The ALJ considered the plaintiff's testimony about her limitations and subjective symptoms, but determined for numerous detailed reasons that her testimony was not fully credible. (R. at 19-20.) These findings are grounded in substantial evidence in the record as a whole. The ALJ noted that the plaintiff's daily activities — conducting household chores, driving, shopping and cooking with assistance, and performing physical therapy exercises — were inconsistent with the plaintiff's claims of significant limitations. (R. at 19.) The ALJ observed that the plaintiff's muscles had not atrophied — the plaintiff was able to ambulate without a limp and stand erect without any list or tilt of the trunk. (Id.) Furthermore, the ALJ determined that the plaintiff's use of pain medication indicated an absence of impairments that would produce debilitating symptoms: the plaintiff did not require prescription strength pain medication, did not ask for stronger medications, and was never disturbed while sleeping due to pain. (Id.) Moreover, the ALJ noted that no physician had stated that the plaintiff's pain could not be controlled with conservative treatment modalities. (Id.) For the above reasons, the ALJ determined that the objective medical evidence in the record did not reflect the existence of an impairment that would produce the debilitating symptoms alleged by the plaintiff, and reasonably concluded that the plaintiff was not disabled. (Id.)
The plaintiff points out that the ALJ referred to Ninth Circuit law in his assessment of the credibility of the plaintiff's allegations of pain. (R. at 19.) This reference was harmless error. The analysis developed by the ALJ comports with the Commissioner's regulations and the Second Circuit standard.Compare R. at 19 with Marcus, 615 F.2d at 27, and Perez, 234 F. Supp. 2d at 340-41.

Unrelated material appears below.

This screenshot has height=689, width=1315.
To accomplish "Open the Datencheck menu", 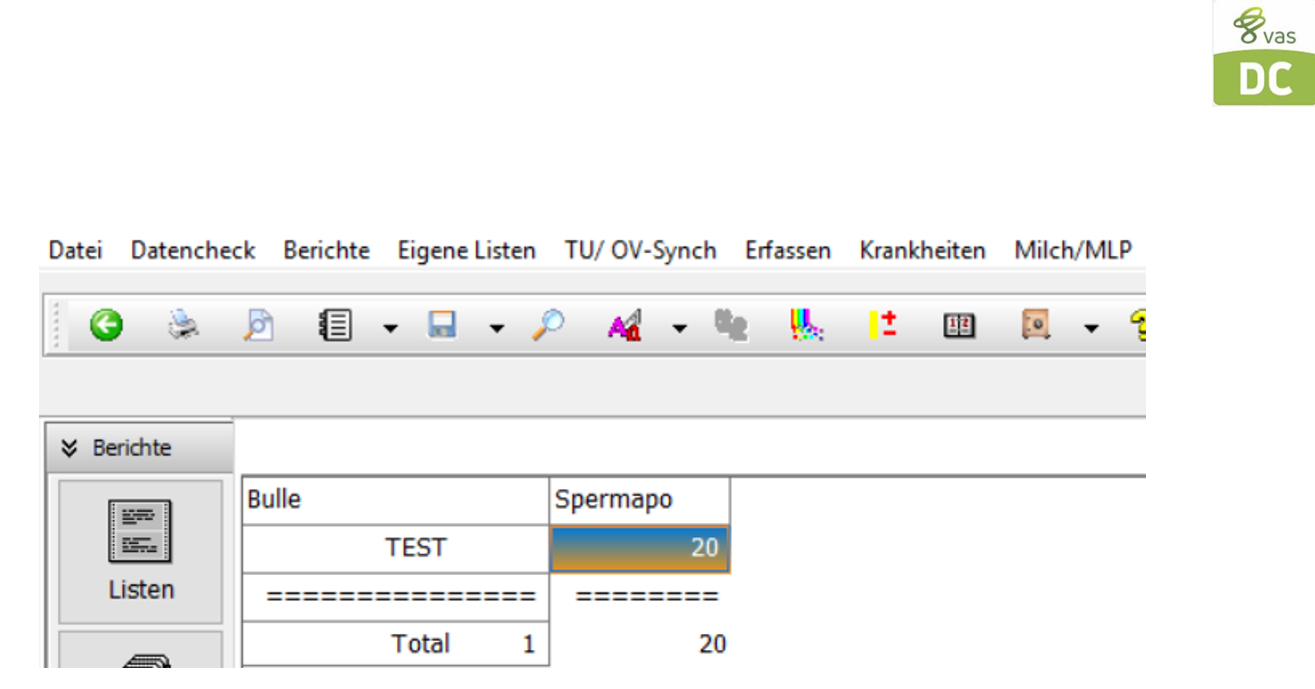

The fifth and final step — the determination of whether there was work available in the national economy befitting the plaintiff's limitations — only becomes relevant if the plaintiff has demonstrated an inability to perform her past relevant work. The ALJ, however, determined that the plaintiff retained sufficient residual functional capacity to perform her prior work as a dental assistant. Accordingly, there was no need for the ALJ consult a vocational expert in regard to the existence of feasible alternative employment. See Hawkins v. Barnhart, 356 F. Supp. 2d 359, 367 (S.D.N.Y. 2005).
CONCLUSION
There is substantial evidence on the record as a whole to support the Commissioner's determination that the plaintiff is not disabled under the Act, and is not entitled to disability insurance benefits. Therefore, the defendant's motion for judgment on the pleadings is granted, and the plaintiff's motion for judgment on the pleadings is denied. The Clerk is directed to enter judgment and to close this case.SO ORDERED.